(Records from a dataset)
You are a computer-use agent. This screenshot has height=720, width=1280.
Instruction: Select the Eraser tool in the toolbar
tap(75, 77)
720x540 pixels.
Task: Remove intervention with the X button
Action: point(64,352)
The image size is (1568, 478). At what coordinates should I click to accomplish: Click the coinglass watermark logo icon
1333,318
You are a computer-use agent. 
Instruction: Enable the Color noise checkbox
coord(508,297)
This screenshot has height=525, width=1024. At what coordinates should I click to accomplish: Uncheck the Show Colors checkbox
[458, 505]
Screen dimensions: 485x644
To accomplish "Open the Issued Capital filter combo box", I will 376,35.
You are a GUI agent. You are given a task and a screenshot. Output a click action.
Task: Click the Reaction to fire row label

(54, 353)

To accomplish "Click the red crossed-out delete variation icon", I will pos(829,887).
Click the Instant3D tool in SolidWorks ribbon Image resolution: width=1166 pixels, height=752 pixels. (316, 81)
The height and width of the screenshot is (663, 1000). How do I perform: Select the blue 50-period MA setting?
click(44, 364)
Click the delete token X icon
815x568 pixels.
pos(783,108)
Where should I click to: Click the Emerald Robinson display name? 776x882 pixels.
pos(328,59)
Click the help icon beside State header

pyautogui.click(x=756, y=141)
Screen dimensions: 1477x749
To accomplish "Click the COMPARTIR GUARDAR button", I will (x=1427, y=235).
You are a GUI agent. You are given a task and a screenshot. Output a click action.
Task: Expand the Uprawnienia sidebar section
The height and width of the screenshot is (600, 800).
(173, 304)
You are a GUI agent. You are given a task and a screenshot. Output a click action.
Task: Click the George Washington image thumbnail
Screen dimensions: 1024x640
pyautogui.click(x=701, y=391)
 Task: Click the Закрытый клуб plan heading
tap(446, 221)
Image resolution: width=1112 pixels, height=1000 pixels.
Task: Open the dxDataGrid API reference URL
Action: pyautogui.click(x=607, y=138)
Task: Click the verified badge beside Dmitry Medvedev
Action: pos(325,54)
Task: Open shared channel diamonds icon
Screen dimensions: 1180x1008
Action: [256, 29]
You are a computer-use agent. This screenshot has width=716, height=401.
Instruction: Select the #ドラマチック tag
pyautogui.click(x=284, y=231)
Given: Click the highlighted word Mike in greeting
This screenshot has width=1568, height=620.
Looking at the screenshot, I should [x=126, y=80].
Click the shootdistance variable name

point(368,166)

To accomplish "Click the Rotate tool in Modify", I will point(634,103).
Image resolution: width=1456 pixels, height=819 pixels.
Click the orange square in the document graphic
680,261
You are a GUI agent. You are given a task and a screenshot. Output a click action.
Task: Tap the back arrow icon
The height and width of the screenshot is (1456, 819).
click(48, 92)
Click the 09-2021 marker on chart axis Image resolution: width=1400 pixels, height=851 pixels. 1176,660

ACTIVITY
Pull out every line of the entries that includes the word "will".

RESPONSE TO THE EXERCISE
To accomplish "Open the Issued Capital filter combo box", I will 376,35.
To accomplish "Click the red crossed-out delete variation icon", I will pos(829,887).
To accomplish "Click the COMPARTIR GUARDAR button", I will (x=1427, y=235).
To accomplish "Click the Rotate tool in Modify", I will point(634,103).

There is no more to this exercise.